[Opening Data section]
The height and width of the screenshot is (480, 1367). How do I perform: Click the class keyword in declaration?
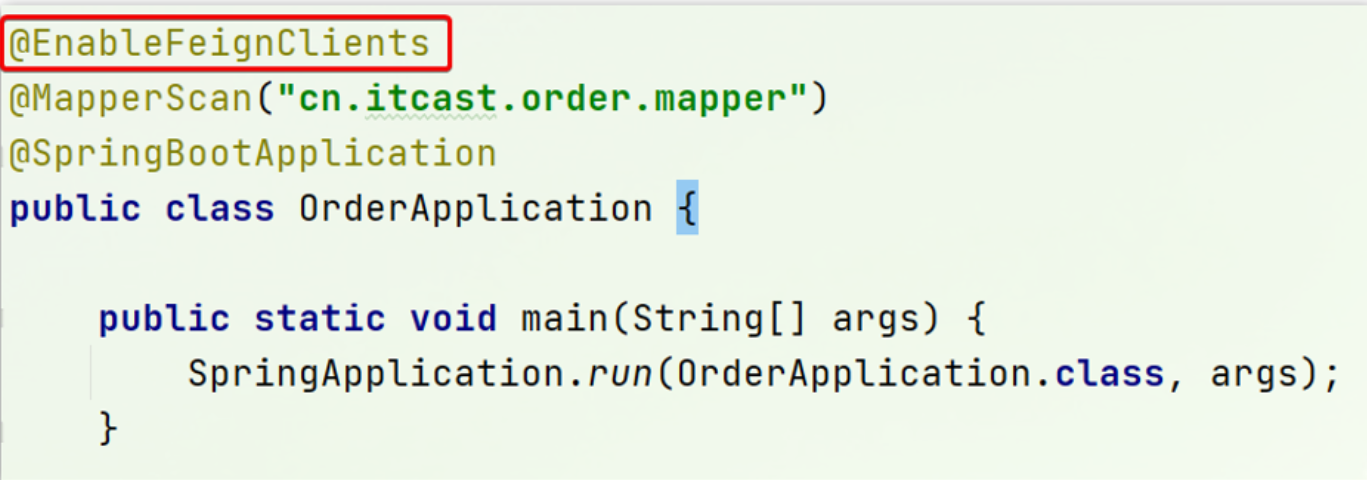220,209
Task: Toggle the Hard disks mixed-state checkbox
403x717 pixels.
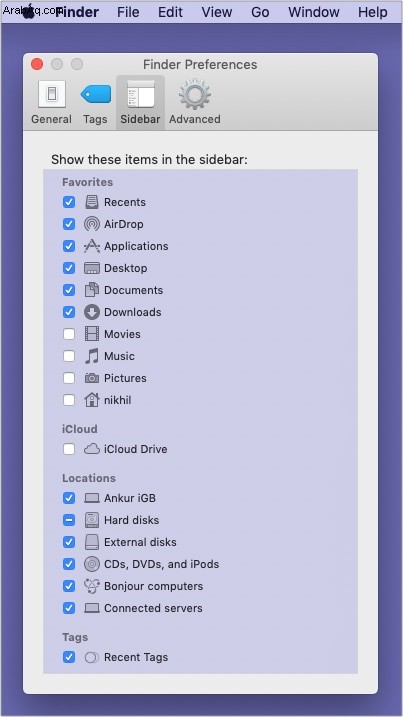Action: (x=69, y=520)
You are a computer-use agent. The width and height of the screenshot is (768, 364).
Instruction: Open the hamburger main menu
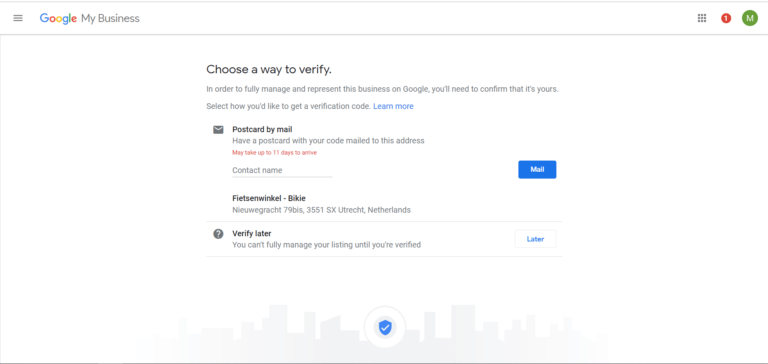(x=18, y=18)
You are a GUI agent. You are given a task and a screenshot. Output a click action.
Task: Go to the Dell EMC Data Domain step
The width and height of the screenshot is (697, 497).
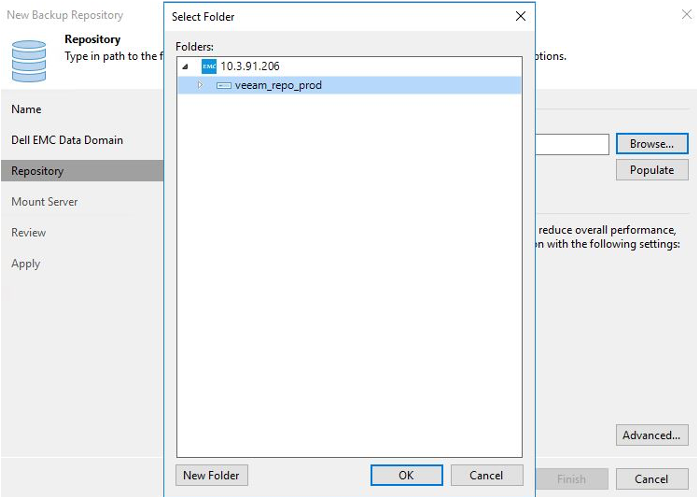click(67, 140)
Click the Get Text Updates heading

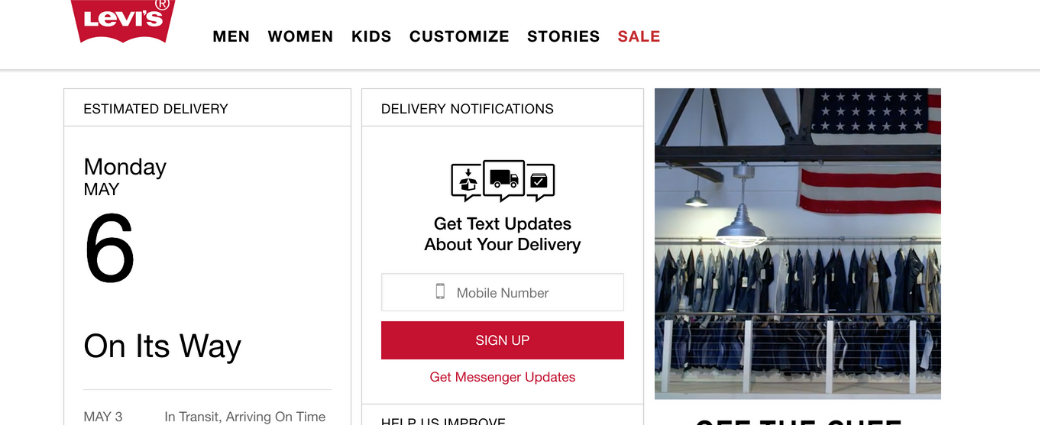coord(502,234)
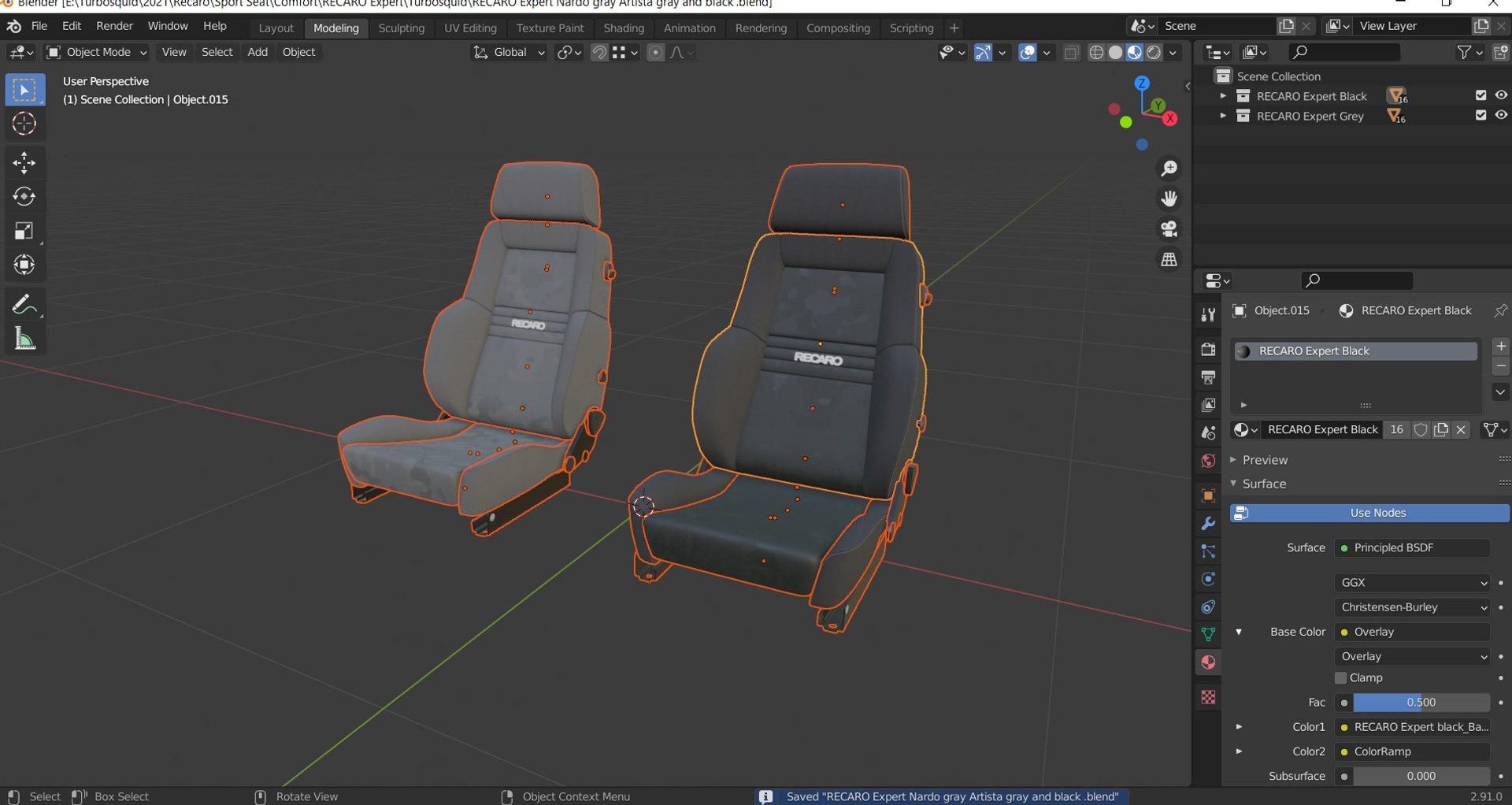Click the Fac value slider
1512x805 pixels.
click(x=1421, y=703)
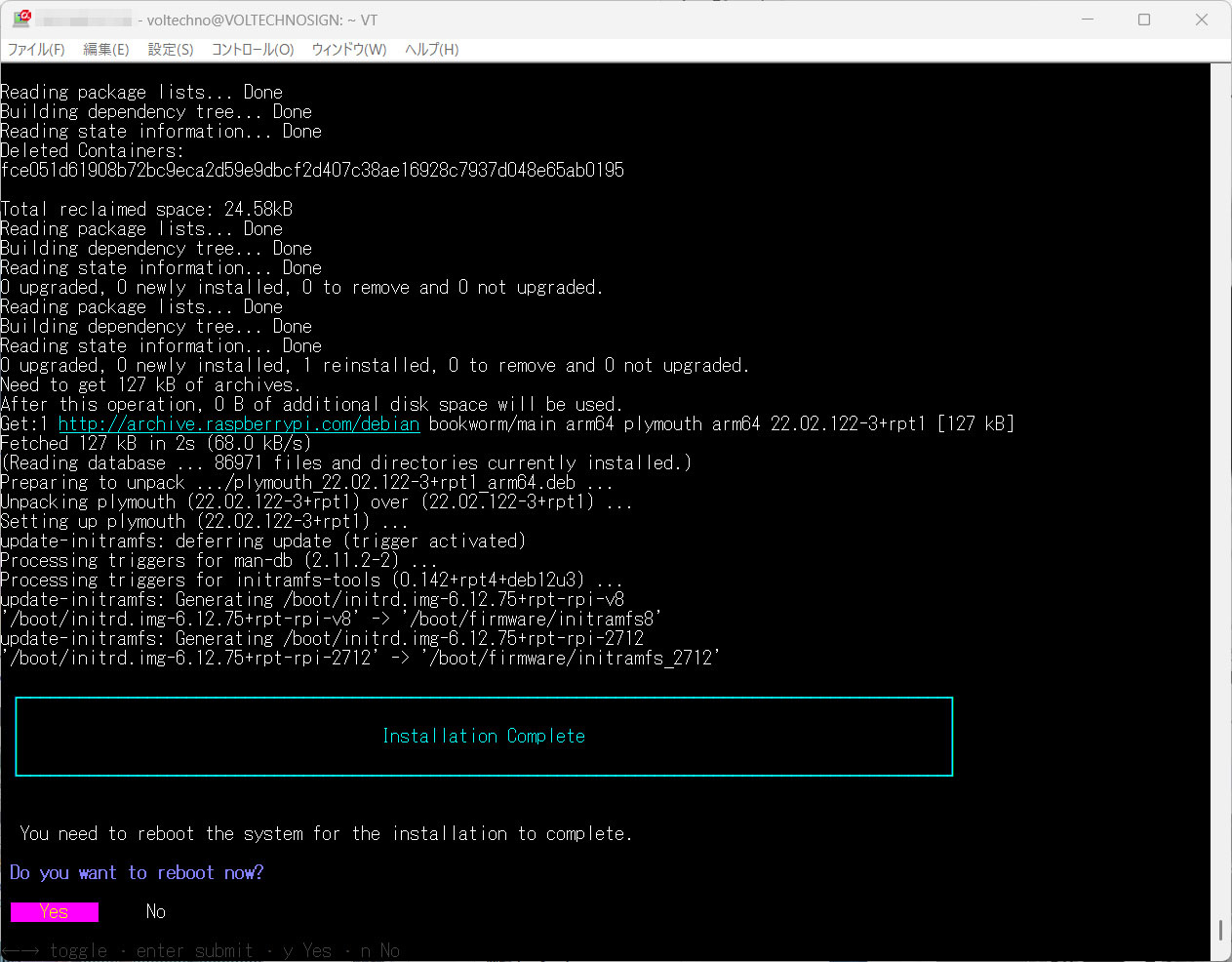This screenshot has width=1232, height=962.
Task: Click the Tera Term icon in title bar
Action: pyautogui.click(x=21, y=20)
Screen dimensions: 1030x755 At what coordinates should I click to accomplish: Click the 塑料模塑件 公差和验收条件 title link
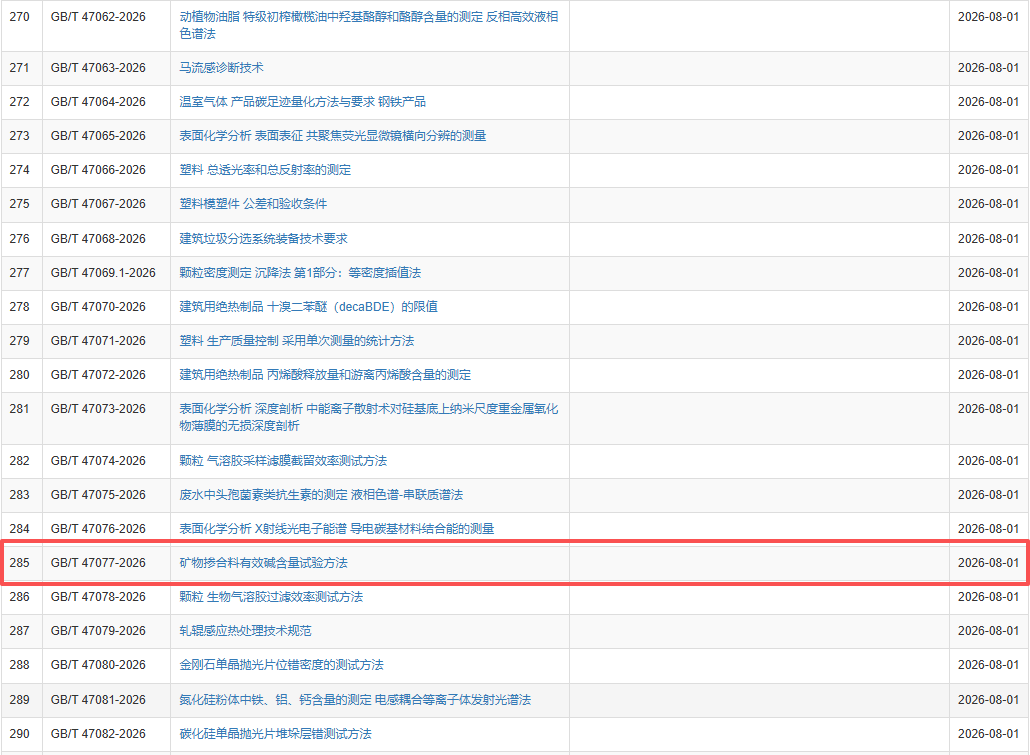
[Closing Data section]
Directions: Could you copy every line in the records that holds "agent"?

Response to this task:
You are a computer-use agent. The width and height of the screenshot is (768, 364).
You are a GUI agent. You are given a task and a screenshot. Output a click action.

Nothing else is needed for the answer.